→ **Exercise**: Render the listing as a Markdown table with the columns Row and Listing line, starting at its first line and going through the line that contains "svg-text: 27% is", with both ends included. Number each nonblank line, skip blank lines, and leave out the pictures.

[[ Records shown open ]]

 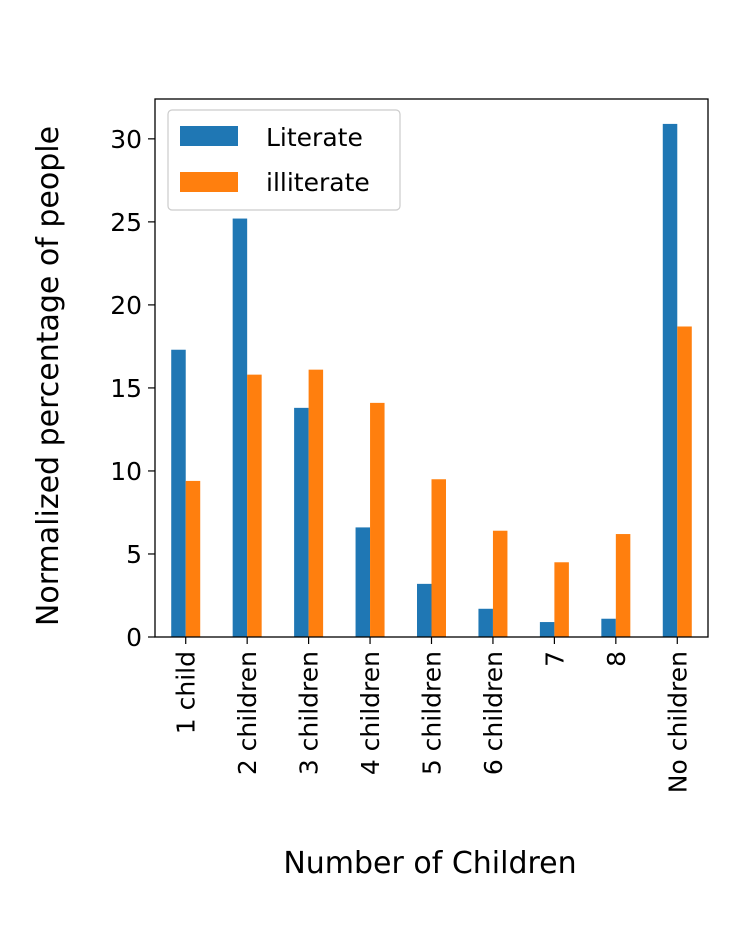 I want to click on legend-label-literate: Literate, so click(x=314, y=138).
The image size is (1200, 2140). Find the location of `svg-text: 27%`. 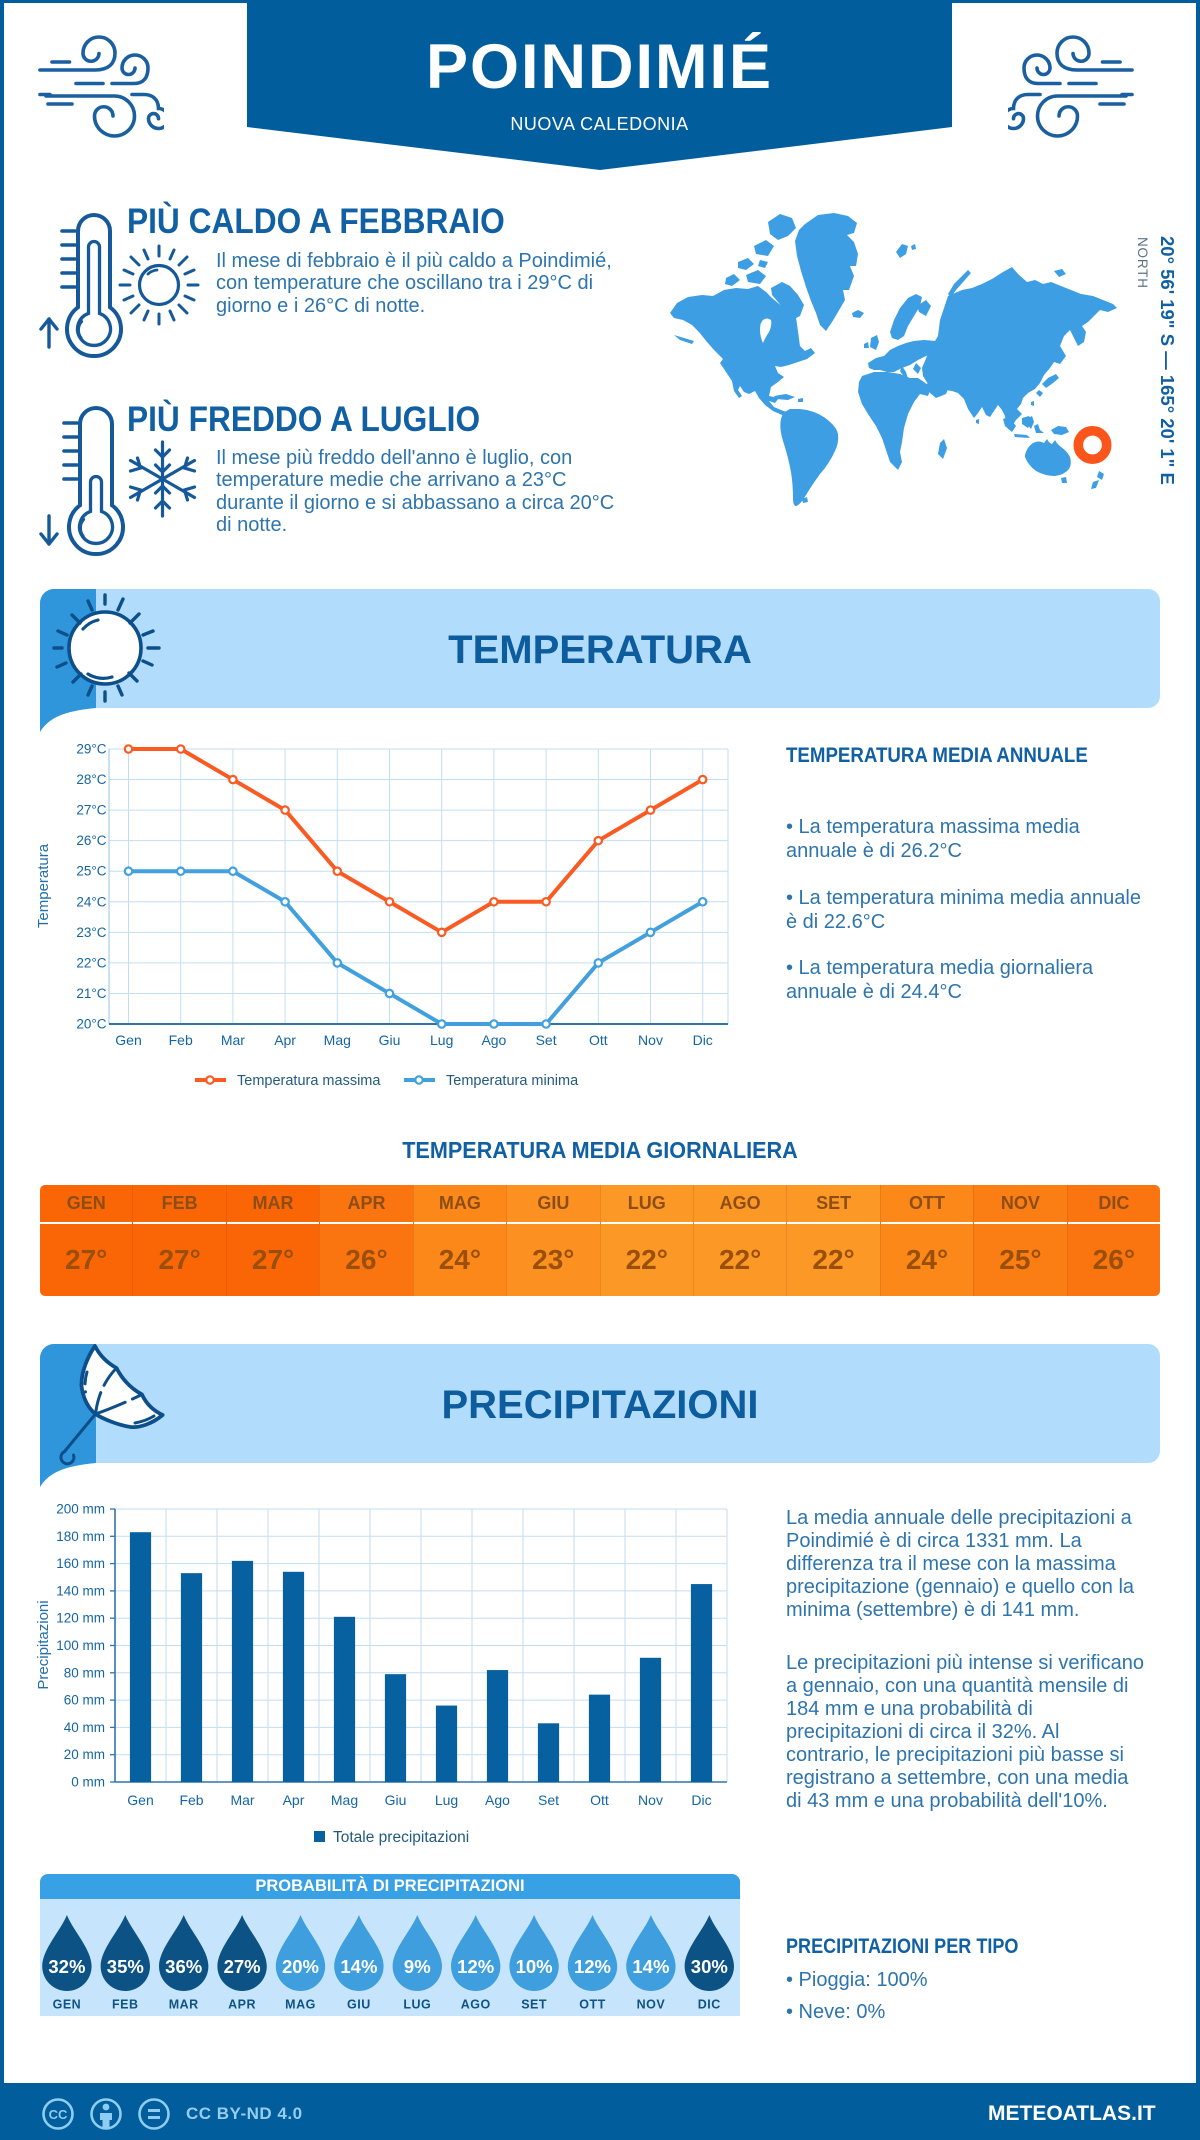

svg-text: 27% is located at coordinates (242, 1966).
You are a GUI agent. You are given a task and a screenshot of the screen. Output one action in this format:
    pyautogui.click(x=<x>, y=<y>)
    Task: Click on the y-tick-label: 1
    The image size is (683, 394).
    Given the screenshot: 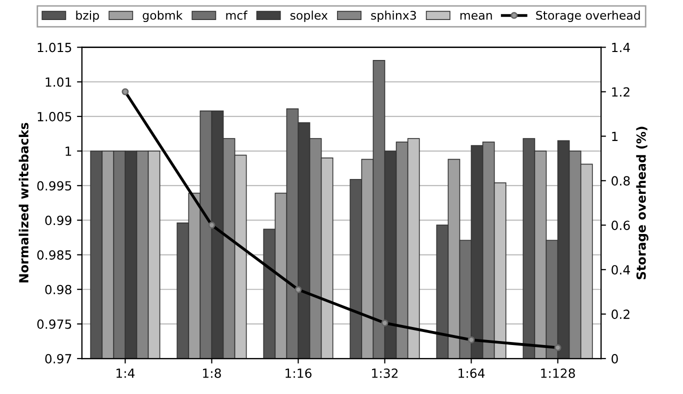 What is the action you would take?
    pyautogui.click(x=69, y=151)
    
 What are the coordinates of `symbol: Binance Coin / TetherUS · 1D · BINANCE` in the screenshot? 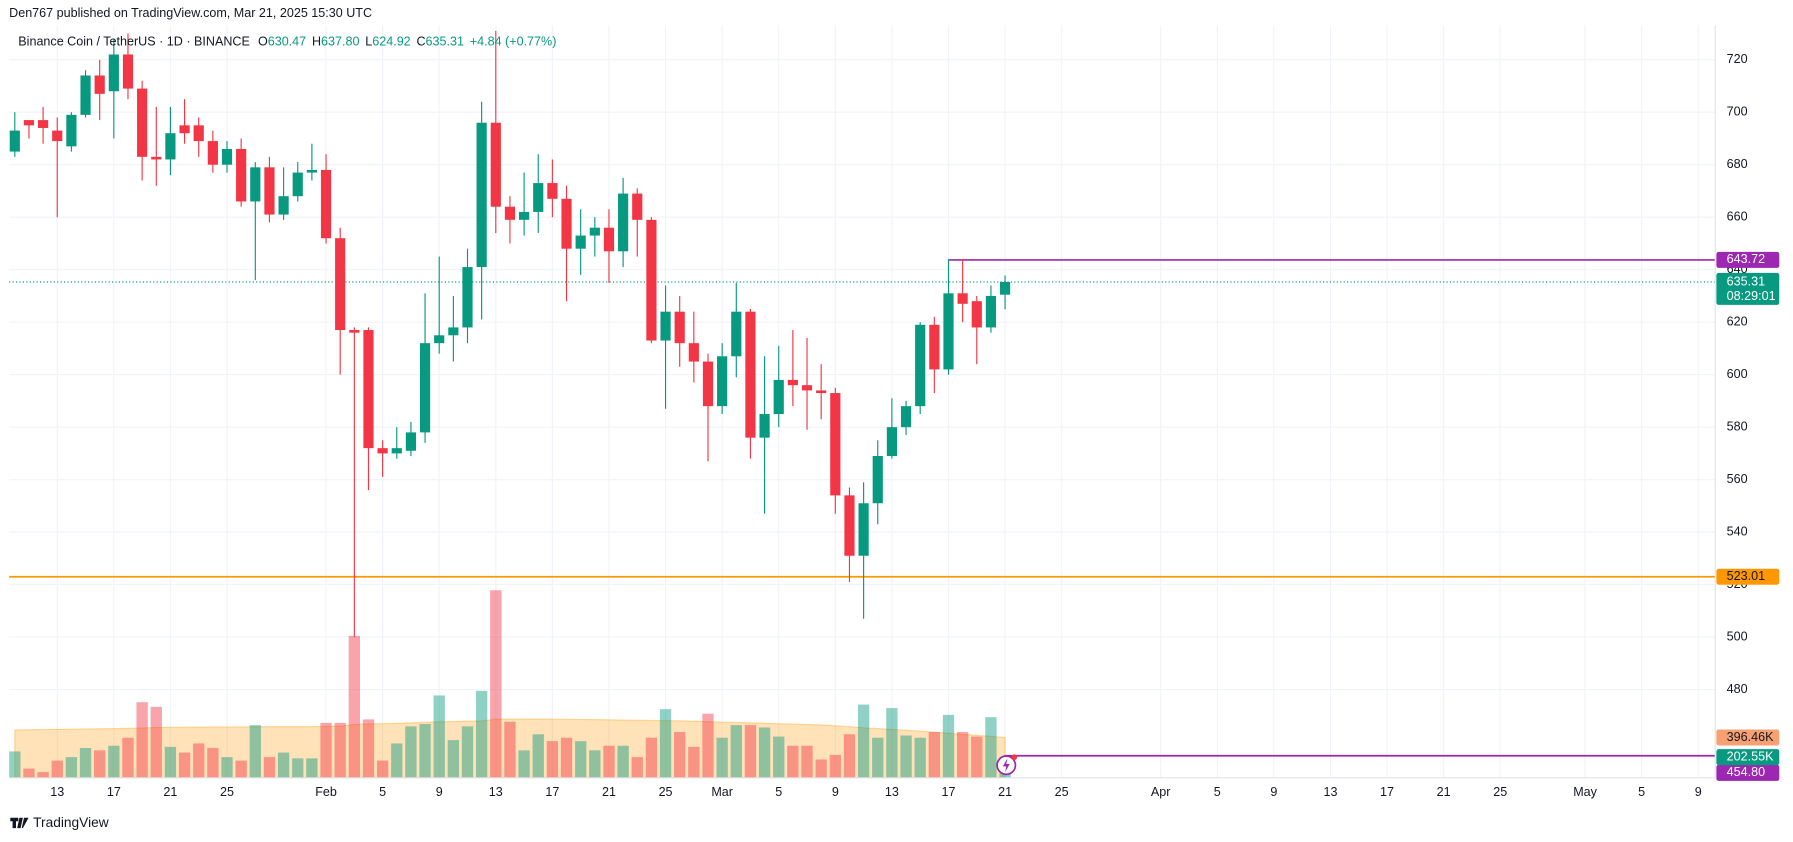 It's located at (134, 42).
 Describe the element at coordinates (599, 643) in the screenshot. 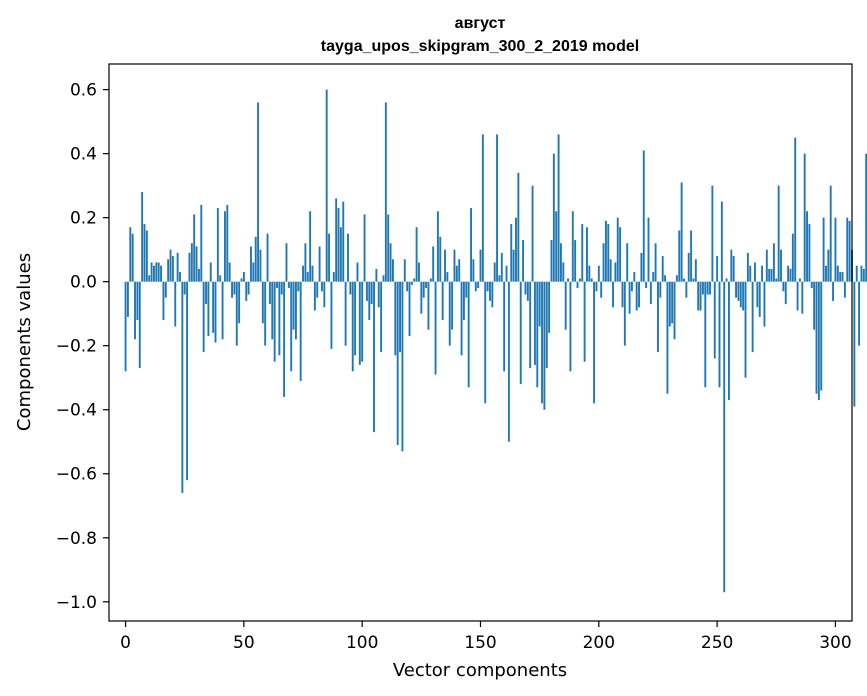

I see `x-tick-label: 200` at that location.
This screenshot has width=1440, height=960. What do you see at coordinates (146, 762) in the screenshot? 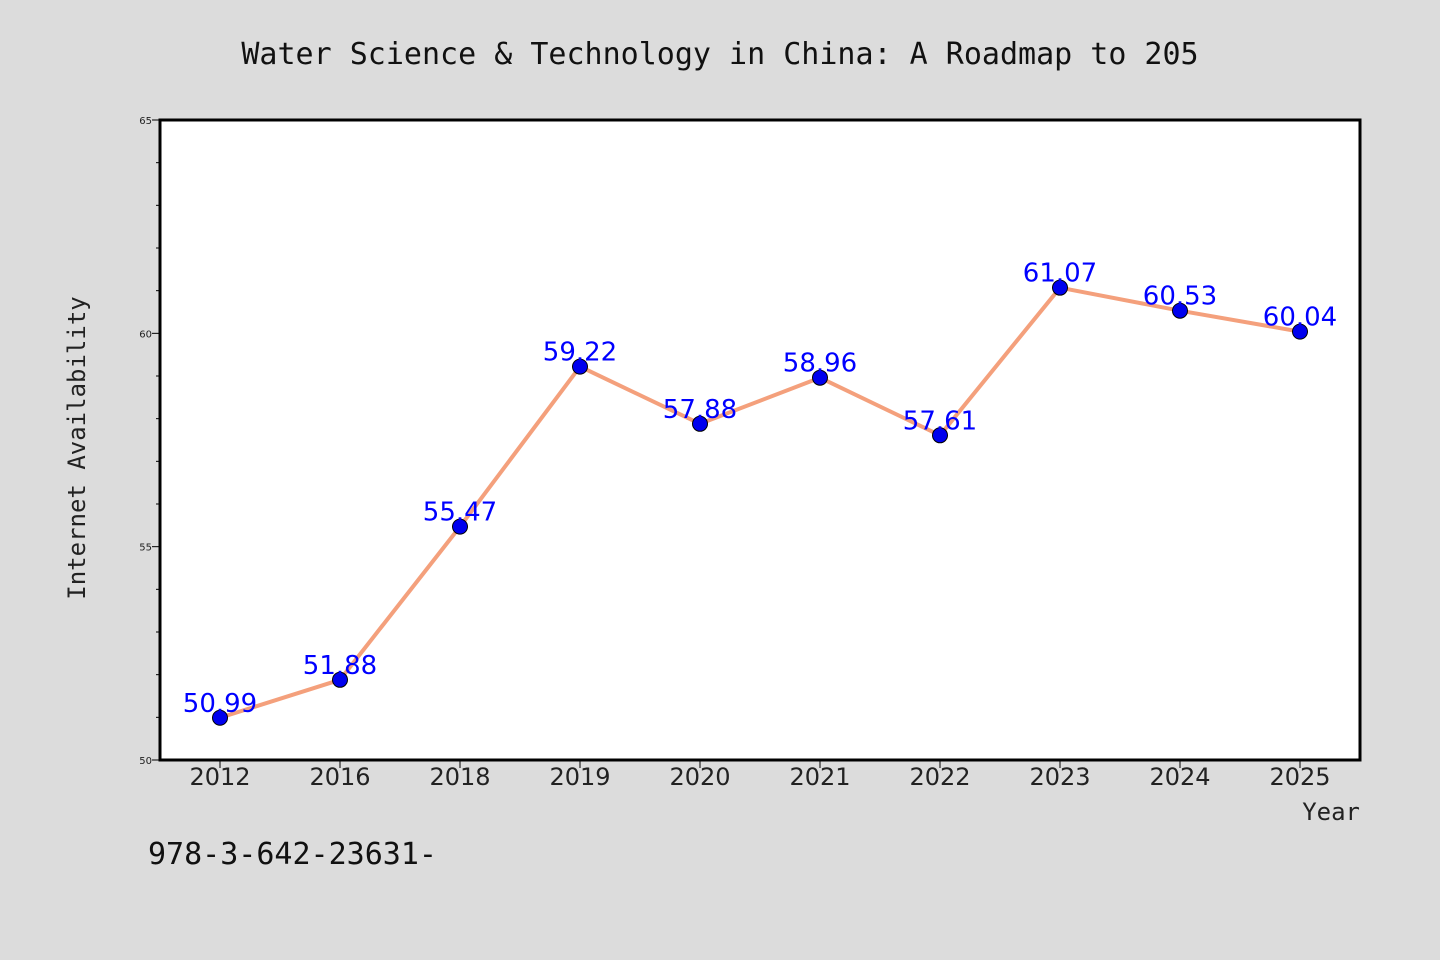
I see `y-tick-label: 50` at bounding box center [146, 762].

[[ Records shown closed ]]

→ **Exercise answer**:
| Row | Listing line |
|---|---|
| 1 |   I want to click on legend-label-literate: Literate, so click(x=314, y=138). |
| 2 | The image size is (1200, 2140). Find the location of `svg-text: 27%`.  |
| 3 | svg-text: 27% is located at coordinates (242, 1966). |